EXERCISE DETAILS: All the data should be transcribed exactly, with every line kept.

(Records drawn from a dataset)

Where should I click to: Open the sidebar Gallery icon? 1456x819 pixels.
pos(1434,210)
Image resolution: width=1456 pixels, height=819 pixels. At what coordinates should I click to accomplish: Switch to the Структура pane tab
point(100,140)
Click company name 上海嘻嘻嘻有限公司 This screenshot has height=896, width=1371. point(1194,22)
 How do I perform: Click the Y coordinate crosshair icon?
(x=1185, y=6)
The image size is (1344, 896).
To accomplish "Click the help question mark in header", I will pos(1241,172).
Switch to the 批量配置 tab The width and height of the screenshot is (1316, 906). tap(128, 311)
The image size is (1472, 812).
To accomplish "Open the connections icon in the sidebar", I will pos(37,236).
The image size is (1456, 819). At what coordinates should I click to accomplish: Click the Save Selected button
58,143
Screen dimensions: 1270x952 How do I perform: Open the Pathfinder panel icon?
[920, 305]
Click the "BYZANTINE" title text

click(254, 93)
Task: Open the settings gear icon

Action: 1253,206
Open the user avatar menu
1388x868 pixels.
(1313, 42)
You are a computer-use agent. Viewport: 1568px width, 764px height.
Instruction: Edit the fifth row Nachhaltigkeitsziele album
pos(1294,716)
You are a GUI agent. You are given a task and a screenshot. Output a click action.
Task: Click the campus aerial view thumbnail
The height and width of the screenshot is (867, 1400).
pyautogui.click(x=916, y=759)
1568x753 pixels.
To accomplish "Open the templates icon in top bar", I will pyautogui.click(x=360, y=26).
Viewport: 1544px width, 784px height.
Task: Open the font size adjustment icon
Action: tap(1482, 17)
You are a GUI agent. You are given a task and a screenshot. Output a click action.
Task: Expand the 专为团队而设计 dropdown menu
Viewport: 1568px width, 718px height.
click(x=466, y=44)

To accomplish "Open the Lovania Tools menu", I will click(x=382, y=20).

WRITTEN RESPONSE:
Where should I click to: Open the sidebar Gallery icon? 1456x819 pixels.
pos(1434,210)
Image resolution: width=1456 pixels, height=819 pixels. At what coordinates should I click to accomplish: Switch to the Структура pane tab
point(100,140)
Click company name 上海嘻嘻嘻有限公司 This screenshot has height=896, width=1371. point(1194,22)
 How do I perform: Click the Y coordinate crosshair icon?
(x=1185, y=6)
The image size is (1344, 896).
To accomplish "Click the help question mark in header", I will pos(1241,172).
Switch to the 批量配置 tab The width and height of the screenshot is (1316, 906). tap(128, 311)
The image size is (1472, 812).
To accomplish "Open the connections icon in the sidebar", I will pos(37,236).
The image size is (1456, 819). At what coordinates should I click to accomplish: Click the Save Selected button
58,143
Screen dimensions: 1270x952 How do I perform: Open the Pathfinder panel icon?
[920, 305]
Click the "BYZANTINE" title text

click(254, 93)
Task: Open the settings gear icon

Action: 1253,206
Open the user avatar menu
1388x868 pixels.
(1313, 42)
You are a computer-use agent. Viewport: 1568px width, 764px height.
Instruction: Edit the fifth row Nachhaltigkeitsziele album
pos(1294,716)
You are a GUI agent. You are given a task and a screenshot. Output a click action.
Task: Click the campus aerial view thumbnail
The height and width of the screenshot is (867, 1400).
pyautogui.click(x=916, y=759)
1568x753 pixels.
To accomplish "Open the templates icon in top bar", I will pyautogui.click(x=360, y=26).
Viewport: 1544px width, 784px height.
Task: Open the font size adjustment icon
Action: tap(1482, 17)
You are a GUI agent. You are given a task and a screenshot. Output a click action.
Task: Expand the 专为团队而设计 dropdown menu
Viewport: 1568px width, 718px height.
click(x=466, y=44)

To accomplish "Open the Lovania Tools menu", I will click(x=382, y=20).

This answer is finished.